But then there was the time I went to a WNBA basketball game. It was horrible. Eight players suffered season-ending knee injuries. One player fell and hit her head on the scorer’s table. In the 4th quarter, with the score still tied at zero, fans began to boo and get out of hand. Feeling responsible, I stood up and tried to help calm down the crowd.
But all that did was cause fans begin to fall down like dominoes all around me.
Well, no more. In 2010, I vow that no woman will fall down because of me. I will avoid public settings, if at all possible. And whenever I see a lady begin to tumble, I will catch her.
Oh, did all of you assume I had ALWAYS tried to catch the women before they fell? Well, I didn’t.
Don’t judge me, people.
3Become dumber.
Sure, it’s nice being reasonably intelligent. But as I’m sure all of you, my intelligent readers, can attest to, sometimes it gets lonely being reasonably intelligent in a world filled with complete and total imbeciles.
Intelligent people are going the way of the dodo.
I don’t want to become a lost relic of a bygone era. I want to fit in with the common man. So, I will stop reading books. I will start reading blogs written by people who cannot spell. I will rent the first Twilight movie and go see the second one in theaters. I will shout “yes we can” without being ironic. While driving, I will “gun it” every time the light turns green.

● **RECORDED INFORMATION**
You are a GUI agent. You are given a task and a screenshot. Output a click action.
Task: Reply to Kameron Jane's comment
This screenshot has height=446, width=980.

● **WHAT IS BEING ASKED**
According to the excerpted passage about New Year's resolutions, how many players suffered season-ending knee injuries at the WNBA game?

● **RESPONSE TO THE EXERCISE**
Eight.